In an Aug. 25 commentary released Tuesday, BMI noted that “monthly data show that external sector has remained resilient amid global trade uncertainty.”

For one, exports increased by 15.1 percent on an annual basis in May, the largest jump so far this year, ahead of the supposed imposition of the 20 percent tariff for exports to the US on Aug. 1.

However, the tariff rate was reduced to 19 percent following the official visit of President Ferdinand R. Marcos Jr. to the US in July to negotiate on the rate and strengthen ties.

This reduction is seen to “lead to a 0.4 pp (percentage point) reduction in output over the medium term,” which is way better than the projected 1.4 pp decline estimated in April.

The commentary said delays in implementing the new tariff rate, originally set for Aug. 1 but extended to Aug. 7, “have allowed businesses to front-load shipments.”

It, however, said that “unless another delay is announced, we expect a sharp slowdown in the coming months.”

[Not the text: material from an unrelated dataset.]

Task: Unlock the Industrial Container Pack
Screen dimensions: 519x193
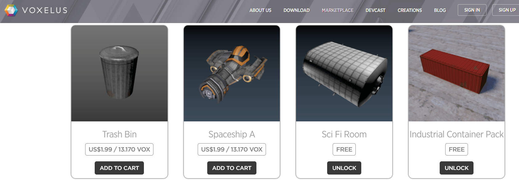Action: (457, 168)
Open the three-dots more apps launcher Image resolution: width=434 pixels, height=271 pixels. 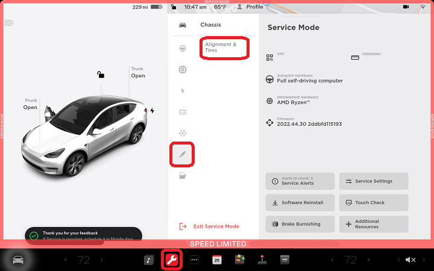coord(194,260)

Amid the forecast hit of the US tariff on the Philippine economy’s overall growth this year, BMI said it is maintaining its growth projection, which, on the other hand, is lower than the downwardly revised 5.5 percent to 6.5 percent target announced by economic managers in June.

The previous growth target ranges from 6 percent to 8 percent, changed due to the possible impact of global economic and geopolitical developments.

Average growth in the first half of the year stood at 5.4 percent, with the second quarter rising to 5.5 percent from the previous three months’ 5.4 percent.

BMI said it is keeping its growth projection for the Philippines this year because of expectations that “global economic conditions will deteriorate in H2,” once the US tariff is in place, and given the fact that the country is “largely (a) domestically driven economy.”

“While interest rates have eased considerably from their peak, erratic US trade policies will weigh on global investor sentiment and limit foreign direct investment inflows. As such, we see little prospect for a meaningful investment recovery in the near term,” it added.